Using include also seems to list only the AGREMENTS fields:
irb(main):081:0> puts @agr.name
NoMethodError: undefined method `name’ for #Array:0x1cfb258
There’s a reason to use meaningful names
In this case your variable should be @agreements (plural) because
an ActiveRecord find all returns an array, which of course has no
‘name’ method though e.g. @agreements.first.name should work.
Note that the error message is telling you exactly that
Which returned:
NoMethodError: undefined method name' for #<Agreement:0x1571ac0> from C:/tools/Ruby193/lib/ruby/gems/1.9.1/gems/activemodel-3.2.7/lib/active_model/attribute_methods.rb:407:inmethod_missing’
from
C:/tools/Ruby193/lib/ruby/gems/1.9.1/gems/activerecord-3.2.7/lib/active_record/attribute_methods.rb:149:in method_missing' from (irb):25 from C:/tools/Ruby193/bin/irb:12:in’
But if I try
@agreements.first.agreement_id U(which is a field on the Agreements
table), it works correctly.
This is probably not gonna be helpful, but… have you tried using an
ORM that isn’t inherently broken, for example Sequel? I’ve used it
once for interfacing with external database and had no problems
setting up a join across eight tables with variously named fields. I
can post bits of my code if you wish.
@Hassan I thought I should use AgreementType in the has_one clause as
this is how I’m naming the class I’m refering to. I’m a bit lost now.
@Matma, thanks for the advice. I’m gonna give it a try a couple more
hours and if I don’t progress I will go back to Sequel, which is was I
was using before. Just wanted to take the oportunity to learn a bit
about AR, but it’s maybe worth doing so when creating a new schema.
@Hassan I thought I should use AgreementType in the has_one clause as
this is how I’m naming the class I’m refering to. I’m a bit lost now.

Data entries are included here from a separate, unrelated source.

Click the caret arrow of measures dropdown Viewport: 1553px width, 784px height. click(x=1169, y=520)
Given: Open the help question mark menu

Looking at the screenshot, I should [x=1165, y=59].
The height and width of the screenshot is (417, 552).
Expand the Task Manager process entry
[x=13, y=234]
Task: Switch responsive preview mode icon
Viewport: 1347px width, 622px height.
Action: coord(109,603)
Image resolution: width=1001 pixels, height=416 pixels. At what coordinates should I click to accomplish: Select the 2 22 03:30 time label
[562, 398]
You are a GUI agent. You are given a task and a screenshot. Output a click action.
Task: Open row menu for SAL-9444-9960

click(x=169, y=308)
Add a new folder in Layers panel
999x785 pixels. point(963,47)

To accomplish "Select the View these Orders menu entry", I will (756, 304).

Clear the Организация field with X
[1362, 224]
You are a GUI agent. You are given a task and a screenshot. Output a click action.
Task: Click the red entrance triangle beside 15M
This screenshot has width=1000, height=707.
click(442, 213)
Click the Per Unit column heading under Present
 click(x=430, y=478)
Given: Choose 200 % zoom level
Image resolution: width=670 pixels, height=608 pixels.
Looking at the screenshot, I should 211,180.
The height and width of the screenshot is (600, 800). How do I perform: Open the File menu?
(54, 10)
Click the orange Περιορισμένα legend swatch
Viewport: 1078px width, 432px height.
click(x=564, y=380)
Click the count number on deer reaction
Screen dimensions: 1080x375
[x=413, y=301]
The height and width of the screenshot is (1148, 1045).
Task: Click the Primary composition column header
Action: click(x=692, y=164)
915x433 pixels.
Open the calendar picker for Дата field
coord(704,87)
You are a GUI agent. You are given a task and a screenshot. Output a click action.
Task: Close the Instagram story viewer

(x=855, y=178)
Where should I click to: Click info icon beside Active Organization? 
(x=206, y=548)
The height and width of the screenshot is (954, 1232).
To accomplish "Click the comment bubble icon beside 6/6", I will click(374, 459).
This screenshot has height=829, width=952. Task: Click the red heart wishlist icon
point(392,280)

Please read the Rails guide for ActiveRecord relationships,specifically
the “has_one”/“belongs_to” examples. Look at which one of those is
applied to the model that includes the foreign key. And of course look
at the syntax of the entries.
AR will handle your schema fine, if you set up your models properly.